▶ _Task requirements_
Return the work permit renewal text word for word, in full.

In addition, the application form that one uses at the border has changed substantially – it now explicitly asks about all previous applications.  The inland renewal application asks about “serious medical conditions”.   Thus, either way I try to process a renewal it is far more likely I’m going to be subject to additional scrutiny.

My attorney has recommended filing via the inland renewal process.  My concern with that is that as the processing time is now almost two months (and seems to have slowed down by two days in the past week) I’m going to end up being forced to leave for work prior to the actual renewal – particularly if it is referred to a local office (here in Vancouver, no doubt) for additional processing.  My attorney has argued that the information I provided before (insurance coverage) should be sufficient to obtain a renewal. I’d expect my Canadian spouse to carry as much weight, to be honest, and I have to include a spousal declaration on my application in any case.

If I do have to leave Canada while an inland renewal is in process, one of three things will happen:

  • My renewed work permit will be issued prior to my return to Canada (in that case, I can just have someone forward it to me);
  • I can submit an application at the POE (Port of Entry);
  • I can request a “visitor record” for the period of time while they are processing my renewal inland (but legally I cannot work in Canada during that time.)

As long as I remain in Canada, I can continue working (“implied status”).

▶ _Stored records_
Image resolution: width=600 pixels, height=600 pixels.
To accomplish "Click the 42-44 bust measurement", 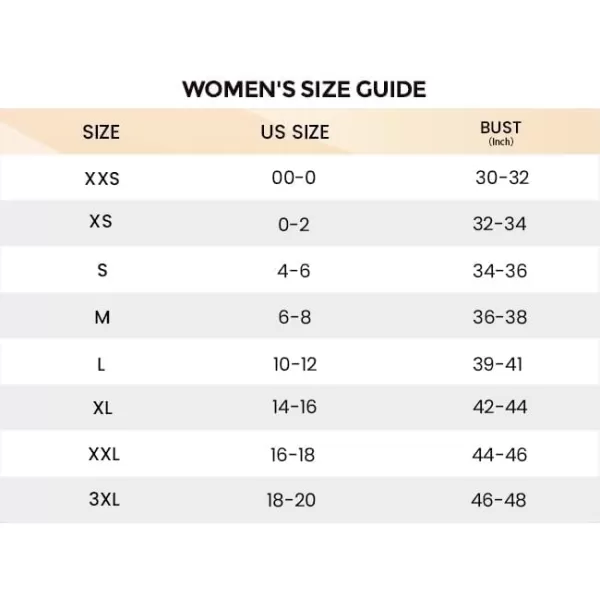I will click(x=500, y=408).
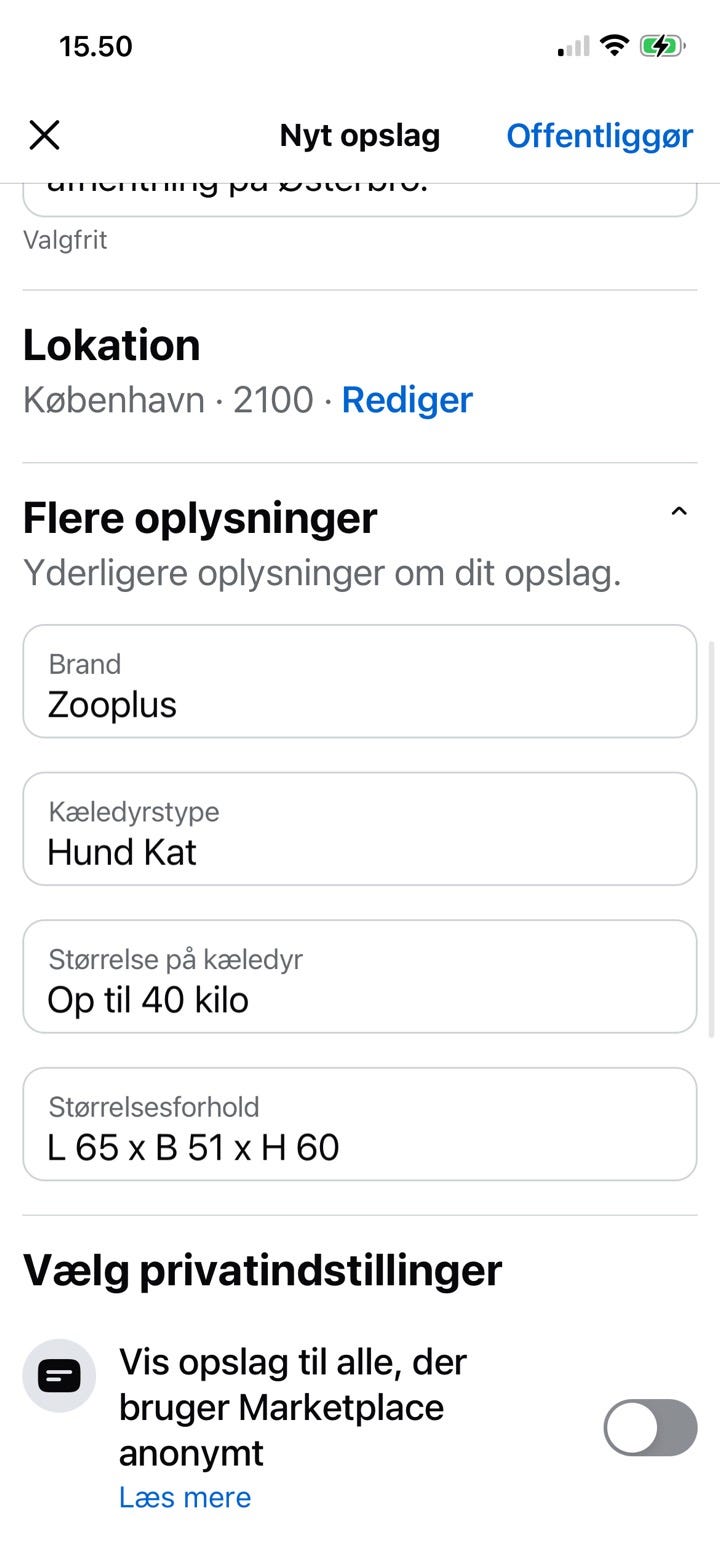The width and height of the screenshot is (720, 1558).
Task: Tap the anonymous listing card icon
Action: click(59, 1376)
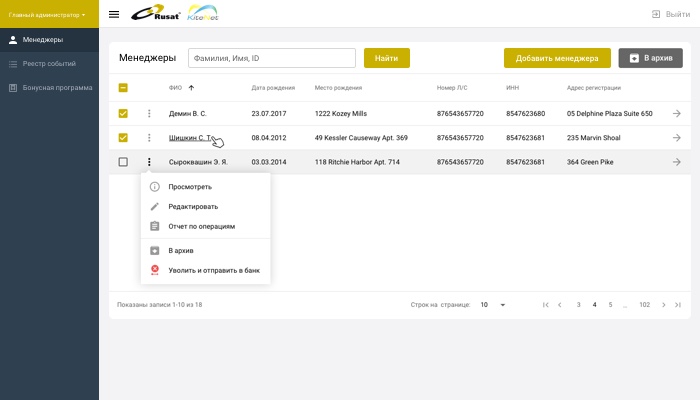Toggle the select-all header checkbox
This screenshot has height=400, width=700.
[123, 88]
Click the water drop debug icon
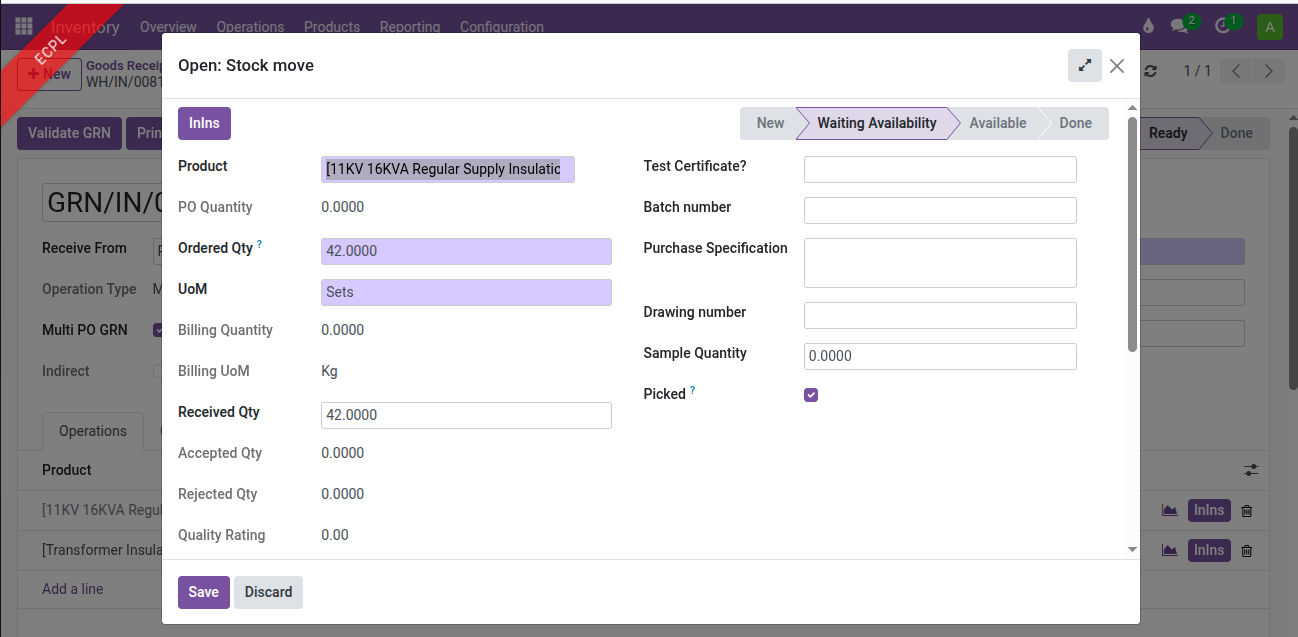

▶ _Expected answer_
In addition, the application form that one uses at the border has changed substantially – it now explicitly asks about all previous applications.  The inland renewal application asks about “serious medical conditions”.   Thus, either way I try to process a renewal it is far more likely I’m going to be subject to additional scrutiny.

My attorney has recommended filing via the inland renewal process.  My concern with that is that as the processing time is now almost two months (and seems to have slowed down by two days in the past week) I’m going to end up being forced to leave for work prior to the actual renewal – particularly if it is referred to a local office (here in Vancouver, no doubt) for additional processing.  My attorney has argued that the information I provided before (insurance coverage) should be sufficient to obtain a renewal. I’d expect my Canadian spouse to carry as much weight, to be honest, and I have to include a spousal declaration on my application in any case.

If I do have to leave Canada while an inland renewal is in process, one of three things will happen:

  • My renewed work permit will be issued prior to my return to Canada (in that case, I can just have someone forward it to me);
  • I can submit an application at the POE (Port of Entry);
  • I can request a “visitor record” for the period of time while they are processing my renewal inland (but legally I cannot work in Canada during that time.)

As long as I remain in Canada, I can continue working (“implied status”).